• **TASK ITEM**
Nothing should differ between your answer and the records.

• **RECORDS SUPPLIED**
* * * * *

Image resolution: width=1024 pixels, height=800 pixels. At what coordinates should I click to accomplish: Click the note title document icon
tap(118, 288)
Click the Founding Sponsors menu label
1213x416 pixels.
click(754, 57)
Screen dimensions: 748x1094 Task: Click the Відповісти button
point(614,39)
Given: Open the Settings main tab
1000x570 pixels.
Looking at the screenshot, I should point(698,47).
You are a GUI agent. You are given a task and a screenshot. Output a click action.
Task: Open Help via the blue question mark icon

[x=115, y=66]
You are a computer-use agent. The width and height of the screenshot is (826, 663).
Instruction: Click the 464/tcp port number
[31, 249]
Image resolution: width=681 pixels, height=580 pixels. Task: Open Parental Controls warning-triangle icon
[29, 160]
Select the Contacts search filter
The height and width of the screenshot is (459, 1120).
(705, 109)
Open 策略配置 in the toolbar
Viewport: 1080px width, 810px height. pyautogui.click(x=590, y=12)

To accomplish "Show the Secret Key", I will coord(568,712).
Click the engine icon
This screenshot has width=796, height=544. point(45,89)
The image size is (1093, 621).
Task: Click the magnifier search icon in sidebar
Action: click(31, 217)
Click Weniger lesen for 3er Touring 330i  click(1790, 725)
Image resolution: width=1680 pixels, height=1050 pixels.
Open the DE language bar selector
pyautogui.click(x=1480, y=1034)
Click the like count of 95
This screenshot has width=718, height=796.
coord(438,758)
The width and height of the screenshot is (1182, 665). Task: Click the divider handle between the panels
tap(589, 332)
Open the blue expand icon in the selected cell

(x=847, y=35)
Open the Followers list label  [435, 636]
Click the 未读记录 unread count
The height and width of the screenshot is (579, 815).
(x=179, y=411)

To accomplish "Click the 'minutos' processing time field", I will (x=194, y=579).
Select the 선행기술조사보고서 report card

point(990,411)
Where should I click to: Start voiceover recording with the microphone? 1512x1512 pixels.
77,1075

* * * * *

• **EXPECTED ANSWER**
Image resolution: width=1024 pixels, height=800 pixels. At what coordinates should I click to accomplish: Click the note title document icon
tap(118, 288)
Click the Founding Sponsors menu label
1213x416 pixels.
click(754, 57)
Screen dimensions: 748x1094 Task: Click the Відповісти button
point(614,39)
Given: Open the Settings main tab
1000x570 pixels.
Looking at the screenshot, I should point(698,47).
You are a GUI agent. You are given a task and a screenshot. Output a click action.
Task: Open Help via the blue question mark icon

[x=115, y=66]
You are a computer-use agent. The width and height of the screenshot is (826, 663).
Instruction: Click the 464/tcp port number
[31, 249]
Image resolution: width=681 pixels, height=580 pixels. Task: Open Parental Controls warning-triangle icon
[29, 160]
Select the Contacts search filter
The height and width of the screenshot is (459, 1120).
(705, 109)
Open 策略配置 in the toolbar
Viewport: 1080px width, 810px height. pyautogui.click(x=590, y=12)

To accomplish "Show the Secret Key", I will coord(568,712).
Click the engine icon
This screenshot has width=796, height=544. point(45,89)
The image size is (1093, 621).
Task: Click the magnifier search icon in sidebar
Action: click(31, 217)
Click Weniger lesen for 3er Touring 330i  click(1790, 725)
Image resolution: width=1680 pixels, height=1050 pixels.
Open the DE language bar selector
pyautogui.click(x=1480, y=1034)
Click the like count of 95
This screenshot has width=718, height=796.
coord(438,758)
The width and height of the screenshot is (1182, 665). Task: Click the divider handle between the panels
tap(589, 332)
Open the blue expand icon in the selected cell

(x=847, y=35)
Open the Followers list label  [435, 636]
Click the 未读记录 unread count
The height and width of the screenshot is (579, 815).
(x=179, y=411)

To accomplish "Click the 'minutos' processing time field", I will (x=194, y=579).
Select the 선행기술조사보고서 report card

point(990,411)
Where should I click to: Start voiceover recording with the microphone? 1512x1512 pixels.
77,1075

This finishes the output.